Magnus-Hirschfeld-Gesellschaft e.V. Forschungsstelle zur Geschichte der Sexualwissenschaft

Heinz Liehr, Journalist, Dressman

geb. 24.1.1917 (Berlin) gest. 11.9.1990 (Positano, Italien)

Zur Biografie

Heinz (Fritz Siegfried) Liehr wurde am 24. Januar 1917 in Berlin-Neukölln geboren. Über seinen frühen Lebensweg ist so gut wie nichts bekannt, so ist auch nicht belegt, ob und zu welchem Beruf er sich ausbilden ließ. Um 1950 lernte Liehr den Hamburger Konstitutionsbiologen Willhart S. Schlegel kennen, der nach einer Tuberkuloseinfektion zeitweise pflegebedürftig war. Die beiden gingen eine Lebensbeziehung ein, die indes 1984 im Streit zerbrach.

Insbesondere in den Anfangsjahren ihrer Beziehung übte Liehr verschiedenen Tätigkeit für Schlegel aus, so war er als sein Assistent, Privatsekretär und Chauffeur tätig. In einer dieser Funktionen dürfte er Schlegel auch auf den Brüsseler Kongress des International Committee for Sexual Equality (ICSE) begleitet haben, wo dieser einen Vortrag hielt.

Auf dem Kongress begegneten Liehr und Schlegel dem Journalisten Johannes Werres kennen, und bald gingen die drei eine private wie berufliche Dreiecksbeziehung ein. Ab etwa 1960 wohnten sie gemeinsam im hessischen Kronberg (Taunus), wo Schlegel als selbsternannter Leiter eines von ihm gegründeten „Instituts für Konstitutionsbiologie und menschliche Verhaltensforschung“ fungierte. Liehr und Werres unterstützten Schlegel bei seiner Arbeit und schrieben zahlreiche Artikel und Beiträge für die deutschsprachige Homophilen- und Schwulenpresse. Heinz Liehr bediente sich dabei mehrerer Pseudonyme, von denen „Rico di Positano“ das bekannteste war. Unter diesem „Namen“ veröffentlichte er auch softpornografische Erzählungen. Im Übrigen war er als Dressman für deutsche und niederländische Modefirmen tätig, und zusammen mit Johannes Werres übersetzte er Bücher aus dem Niederländischen.

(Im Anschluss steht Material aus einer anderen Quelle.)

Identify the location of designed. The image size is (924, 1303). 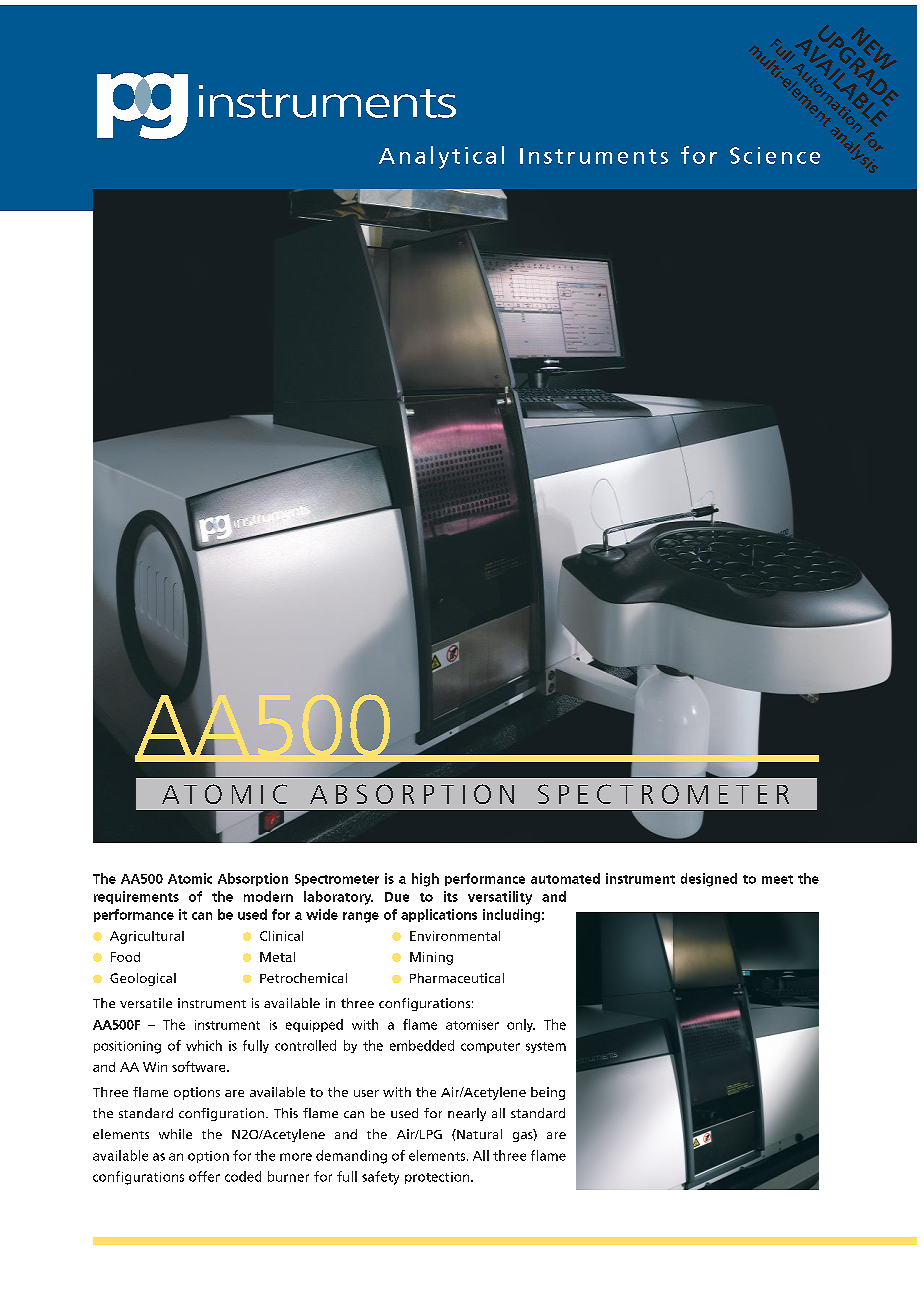
(709, 880).
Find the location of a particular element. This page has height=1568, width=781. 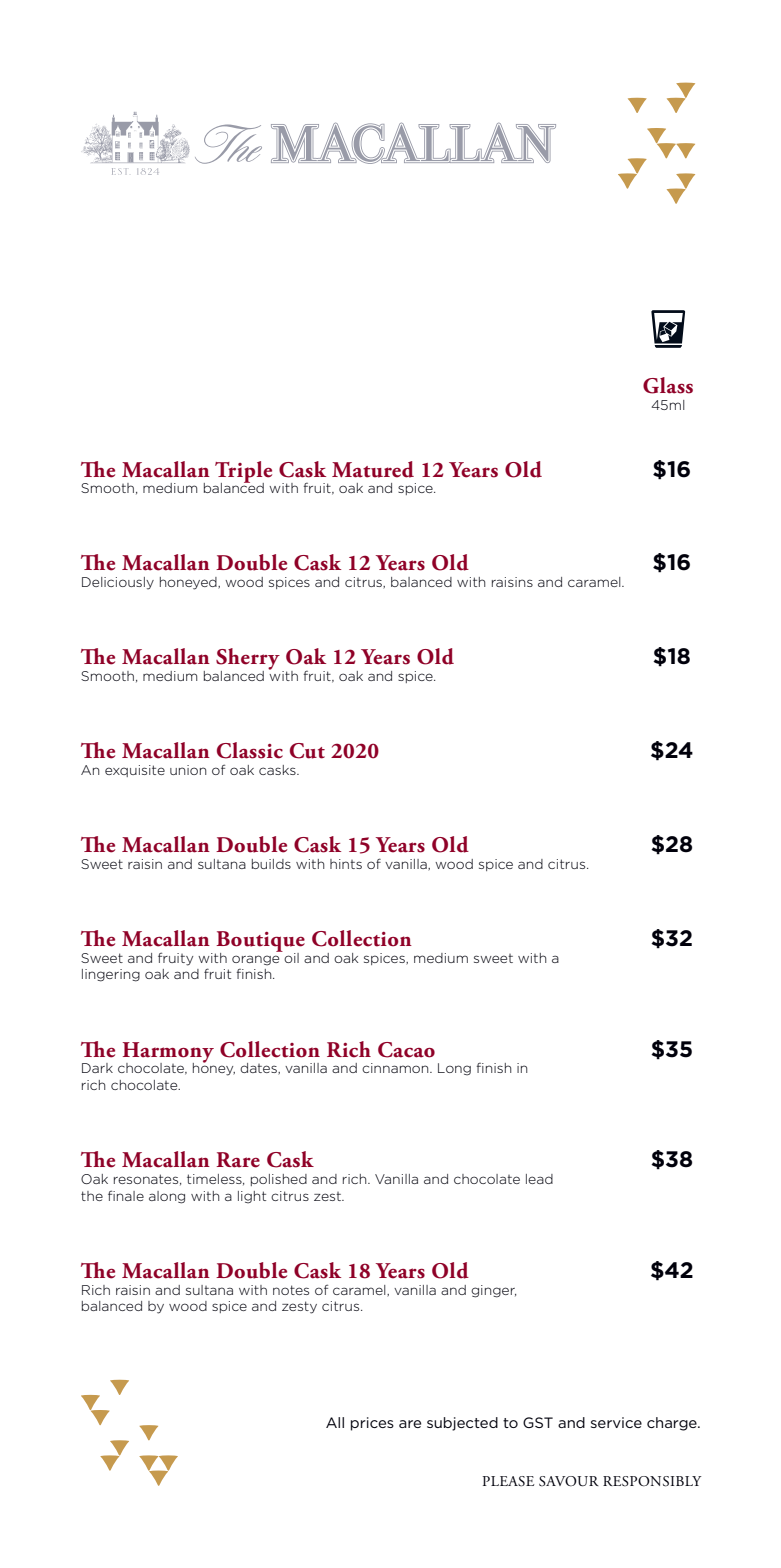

Anfang der 1980er Jahre besuchte Ralf Dose Heinz Liehr und Johannes Werres in Kronberg, weil die beiden der Magnus-Hirschfeld-Gesellschaft ursprünglich einen Teil ihres Archivs verkaufen wollten. Dazu ist es dann aber aus finanziellen und anderen Gründen nicht mehr gekommen. Als die Beziehung zwischen Heinz Liehr und Willhart S. Schlegel 1984 zerbrach, zogen Liehr und Werres nach Italien und ließen sich in Positano südlich von Neapel nieder. Um ihr Lebensende rankten sich lange Zeit Gerüchte und Vermutungen. So hieß es, beide seien 1990 plötzlich verschwunden. Dabei wurde die Frage aufgeworfen, ob sie einem Verbrechen oder einem Unfall zum Opfer gefallen waren.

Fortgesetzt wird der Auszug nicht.